10 Steps to Ace that Job Interview
1. Have your best stories aka “examples” planned out.
When someone says, “Tell me about yourself,” they don’t want to hear you rattle off a list of what you’ve done or what you’ve accomplished with no clear relationship to the job or how you achieved success. People want stories. Stories are what make you stick in people’s minds.
The problem is, most people can’t figure out a story to tell about themselves, so they start listing facts. This is boring, and research shows that listing facts about ourselves instead of telling stories actually makes us feel disjointed — which is, of course, no good in an interview. Compelling stories with good examples to show off your skills of course, and makes us believe in ourselves.
2. Master the behavioural interview.
When someone asks you a question that begins, “Tell me about a time when…” it’s a cue that you’re in a behavioral interview. There are established ways to answer this type of question.
The interviewer is trying to see how you acted in the past, which is a good predictor of how you’ll act in the future. You need to tell the interviewer about a situation you encountered, the action you took to solve the problem, and quantify the results. This is called the STAR response — Situation or Task, Action, Results. Always have your pre-planned examples above with a STAR response.
SHARE Model
A similar method to the STAR Method is the SHARE Model for responding to behavioral-based job interview questions:
S — Situation; describe a specific situation;
H — Hinderances; identify any hindrances or challenges faced;
A — Action; explain the action(s) you took in response;
R — Results; discuss the results or outcomes from your action(s);
E — Evaluate; explain and evaluate what you learned from the experience.3. Don’t leave all your questions for the End.
Don’t wait until the end to ask good questions.
What’s the point? You just spent the whole interview telling the person you’re right for the job — it’s a little late to be asking questions about the job, right? So ask your questions at the beginning. And then use the answers to better position yourself for the job during the interview.

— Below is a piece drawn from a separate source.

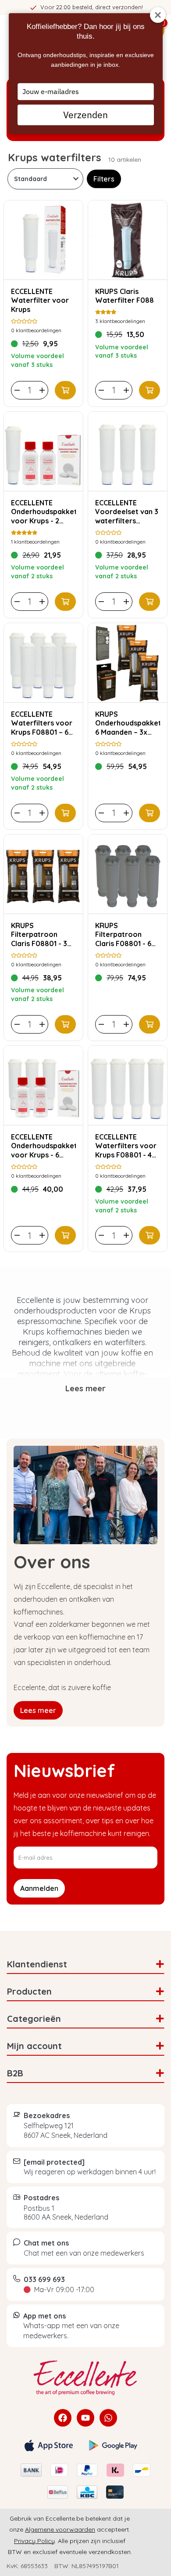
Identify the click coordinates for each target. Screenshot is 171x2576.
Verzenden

At the end, when the interviewer says, Do you have any questions?” you can say, “No, I think I asked everything I needed to ask at the beginning of the interview. But thank you” instead of thinking of a pile of pseudo-questions
4. Don’t worry too much about your Social Media Pages.

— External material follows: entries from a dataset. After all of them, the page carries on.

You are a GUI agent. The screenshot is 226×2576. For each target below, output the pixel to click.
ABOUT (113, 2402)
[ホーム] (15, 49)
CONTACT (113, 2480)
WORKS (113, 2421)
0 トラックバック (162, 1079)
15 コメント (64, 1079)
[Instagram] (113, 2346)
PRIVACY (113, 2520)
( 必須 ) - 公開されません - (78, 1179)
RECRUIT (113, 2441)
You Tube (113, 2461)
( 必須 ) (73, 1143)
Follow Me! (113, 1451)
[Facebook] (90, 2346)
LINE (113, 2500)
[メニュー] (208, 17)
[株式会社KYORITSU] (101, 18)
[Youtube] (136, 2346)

Unless you bashed your former boss! Or worse your current one! Many companies have values and ethics codes which involves not sharing company information with the public. Don’t comment on your friends defamation of anyone’s character, group or organization. Never participate in any conversation that will make you seem petty or unprofessional. And please don’t post information about your personal problems or a breakup on social media. Follow these guidelines.
5. Explain away job hopping and long gaps.
It doesn’t matter what you do with your time as long as you’re doing productive, interesting things. So a gap is fine, as long as you can talk about what you learned, and how you grew during the gap. And job hopping is fine as long as you can show you made a significant, quantifiable contribution everywhere you went. If you are new to Canada and immigration has caused a gap in your work experience, here are some resume tips.
6. Present a plan.
Show the interviewer that you’ve done a bit of thinking about the company and the job. Brendon Connelly at Slacker Manager suggests that you go to the interview with a plan for the first three months you’re in the job.
Show some humility — say, “This is just something I came up with that we might use to get the interview started.” Of course, you can only do this if you know a lot about the job. But the best way to get the job is to know a lot about it.
7. If you are fresh out of College – Manage your parents.
It’s common today for parents to be involved in their twentysomething child’s job hunt. Parental involvement is so ubiquitous during interviews for summer internship programs that companies like Merrill Lynch will actually send an acceptance letter to a parent if the candidate requests one.
But some parents hover so close by that they make their kid look incompetent. Get help from your parents, but don’t get too much. Check out CollegeRecrutier.com to find out where your parents fall on the spectrum.
8. Show that you can Anticipate and Plan for all Players in the Organization
You’ll probably interview with more than one person who has a different role at the company example, HR, Finance, Marketing etc. And each person you talk with will have some sort of personal agenda that will infiltrate your interview. Your job is to identify the role of the person you’re talking to so that you can give the type of answer they’re looking for. Typically, they will all look for answers that show you are sensitive to each Department’s role within the organization. They will want to know that you know to include them at every stage of a project – at the earliest time possible in order to have maximum project success. Show that you know how to work across multi-disciplinary functions and that you can anticipate ahead of time what the Marketing and Finance Department will need from you.
9. Practice. A lot.
An interview isn’t an improvisation — it’s a rehearsed performance. And it’s no mystery what the most common interview questions are, so prepare you answers. Even if you end up fielding a question you didn’t anticipate, surely a version of one the 50 answers you did prepare will work with the surprise question.
10. Knock Em Dead
On the Day of the interview review all of these points – its easy to forget. Go in with all your pre-panned examples that have a STAR or SHARE outline. As questions throughout the interview and present a plan for the position. Know how you will explain gaps or job-hopping. As the saying practice makes perfect, and with all the preparation you’ve done – you should be able to ace that interview!